*What to produce*
Please answer these questions about the comment on the skills gap:
1. For folks inside the industry, what does the cert unlock?
2. Which industries are named as examples of 'digital transformation' industries?
3. What does the writer personally believe this is still echoes of?

*Text passage*
--*--

No argument from me on that, but for a lot of folks outside the industry trying to break in, you typically start somewhere.

Your point about proliferation of training is one of the key components of the 'critical skills gap'.

Folks inside the industry know what skills and certs have value, and don't necessarily need the training, unless they know a job they want requires something they don't have - the cert just unlocks the interview process.

To your point about arrogance, what we are seeing in any 'digital transformation' industry (Cyber, Big Data, AI, Digital Marketing etc) is that the majority of the 10+ year talent started OJT and are behaving as incumbents, because most employers hire for a skill or cert to meet a need and do not have bandwidth or expertise to train in house.

This makes the older incumbent workforce able to bend folks over on cost.

My personal belief is that this is still echoes of DotCom 1.0, where the long term relationship of employee with same company for entire career was broken.

--*--

*Extracted material*
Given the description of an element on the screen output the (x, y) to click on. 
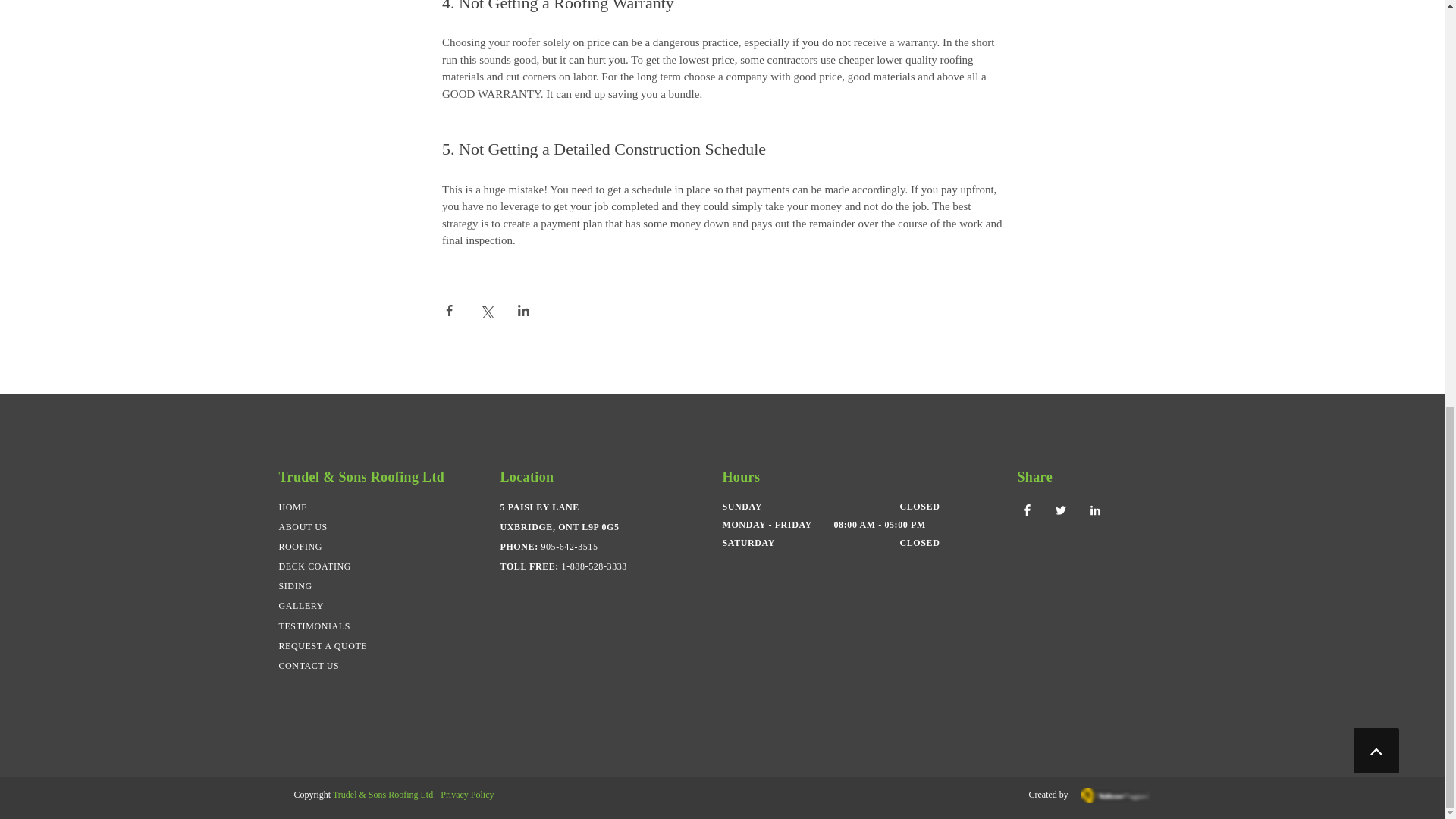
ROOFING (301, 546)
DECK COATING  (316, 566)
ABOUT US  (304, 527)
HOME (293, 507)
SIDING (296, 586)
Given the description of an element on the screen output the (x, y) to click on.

--*--

*Answer to this problem*
1. The interview process.
2. Cyber, Big Data, AI and Digital Marketing.
3. DotCom 1.0.